Monday, July 11, 2022

Thursday off to Bantry for the final leg.  We stopped in Cobh where there was a HUGE cruise ship that deposited a million tourists. The Americans do stand out.. and not in a good way. Fred and I separated because of our differing ideas on how to experience new places. I met an interesting guy while looking at the cruise ship. He seemed a bit vagabondish, but turned out not to be. He’s 60 and married. Needs surgery for varicose veins — really bad — in one leg, but the wait here is FIVE YEARS. The downside to a national healthcare program is apparently the long wait times. Anyway, he said he had a brother who went to America and died there. He was 24 and had gone off to have a career in computers in the Ozarks (of all places). The family bought him a car. He was ready to start work the next day, but drove on the left side of the road and met a truck head on and was killed. 



In Cobh.


We LOVE our AirBNB here — about ten minutes from the busy little town of Bantry. It's the cleanest most cheerful place… On these driving days, we tend to chill a bit once we arrive, and our host was gracious enough to let us get in early. Dinner was at a pub in Bantry. Fred had black pudding SALAD which he was delighted with. Another huge cruise ship was in the bay, but seemingly just gathering the passengers and setting sail.
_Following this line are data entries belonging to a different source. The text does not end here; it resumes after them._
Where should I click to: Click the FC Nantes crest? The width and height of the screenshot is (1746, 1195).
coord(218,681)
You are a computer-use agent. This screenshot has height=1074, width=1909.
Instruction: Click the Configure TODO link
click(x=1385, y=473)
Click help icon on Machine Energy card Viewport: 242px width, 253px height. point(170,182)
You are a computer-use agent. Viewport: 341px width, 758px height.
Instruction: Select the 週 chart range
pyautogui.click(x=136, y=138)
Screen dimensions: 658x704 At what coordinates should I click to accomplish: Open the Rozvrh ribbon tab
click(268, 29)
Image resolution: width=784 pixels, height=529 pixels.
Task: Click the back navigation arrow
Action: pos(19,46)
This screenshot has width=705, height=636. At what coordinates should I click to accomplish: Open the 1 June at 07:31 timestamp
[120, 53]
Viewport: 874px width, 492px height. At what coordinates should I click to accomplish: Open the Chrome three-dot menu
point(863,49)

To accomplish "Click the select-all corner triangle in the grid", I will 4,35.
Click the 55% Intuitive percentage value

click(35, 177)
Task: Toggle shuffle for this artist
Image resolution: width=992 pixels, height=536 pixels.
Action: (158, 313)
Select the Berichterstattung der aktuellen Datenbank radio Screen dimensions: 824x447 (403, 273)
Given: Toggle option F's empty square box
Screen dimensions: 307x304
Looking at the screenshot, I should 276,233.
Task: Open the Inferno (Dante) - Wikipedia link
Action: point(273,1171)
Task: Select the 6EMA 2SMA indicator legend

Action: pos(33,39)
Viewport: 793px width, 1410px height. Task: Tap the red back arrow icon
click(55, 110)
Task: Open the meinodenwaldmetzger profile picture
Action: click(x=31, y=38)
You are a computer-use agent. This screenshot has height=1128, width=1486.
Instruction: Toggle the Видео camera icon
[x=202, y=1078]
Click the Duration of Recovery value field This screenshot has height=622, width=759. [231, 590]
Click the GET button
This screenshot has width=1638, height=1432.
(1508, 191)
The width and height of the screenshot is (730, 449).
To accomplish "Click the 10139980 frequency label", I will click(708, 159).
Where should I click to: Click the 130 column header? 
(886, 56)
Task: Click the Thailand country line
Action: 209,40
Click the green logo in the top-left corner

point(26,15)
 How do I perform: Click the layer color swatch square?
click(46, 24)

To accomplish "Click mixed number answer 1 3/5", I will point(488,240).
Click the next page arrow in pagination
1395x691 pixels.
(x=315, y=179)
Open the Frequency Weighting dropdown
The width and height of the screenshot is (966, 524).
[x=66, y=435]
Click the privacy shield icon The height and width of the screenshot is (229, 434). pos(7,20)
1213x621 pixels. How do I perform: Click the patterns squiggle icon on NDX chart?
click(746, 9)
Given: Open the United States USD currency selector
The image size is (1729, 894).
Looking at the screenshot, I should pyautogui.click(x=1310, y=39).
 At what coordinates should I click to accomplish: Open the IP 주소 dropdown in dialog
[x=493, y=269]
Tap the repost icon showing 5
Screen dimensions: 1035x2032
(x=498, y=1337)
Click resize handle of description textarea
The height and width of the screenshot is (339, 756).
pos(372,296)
WHEW!  The tv in the bar was turned on and the bartender was changing the channels to find something interesting. There’s LOTS of sports to watch here. Hurling is the main sport in Cork, but there’s also Irish football and rugby. But he settled on DARTS… a DART tournament from 2021!  Fred and I were kind of confused and made a tiny wise crack when the girl next to us at the bar said, Oh, this was a great tournament. The 2022 tournament starts up soon. I’m on this pub’s team...and she pointed out the score keeper sheet on the wall. So who knew? We have seen NOBODY playing darts in Ireland!  

Our Bantry place, photo courtesy of the AirBNB listing. 
See the listing here: https://www.airbnb.ie/rooms/32299123?source_impression_id=p3_1657549067_DKPbk%2BCmVqiow7yv





Friday. We were facing four days of NO PLANS, unlike the previous two weeks. We took a long ill-fated walk. Ill-fated in that we thought it was one hour, over the mountain, where we would reward ourselves with lunch. There was much debate about whether it was one hour (as I had read) or 1 1/2 hours (as Fred had read). After 3.6 miles, we reached the top of the mountain, only to find more land as far as the eye could see. Our destination was supposed to be right on the water. As we decided to cut our losses and turn back, a guy and two kids in a pick-up truck drove round the bend. He said our mistake was not uncommon. We simply took a wrong turn. Back at the house, I worked all afternoon after which we drove to a pub in Ahakista —nearby town — that Fred had read about. GREAT spot on the water. Awesome inside environment, too. Then on to Arundel’s on the Pier for dinner, but they were packed. On to O’Sullivans’s in Dullus, but they had stopped serving five minutes prior. These town sare “nearby” but just the most harrowing driving. Exhausting. Finally found a spot at a bar in Bantry. Nice waiter from Croatia. 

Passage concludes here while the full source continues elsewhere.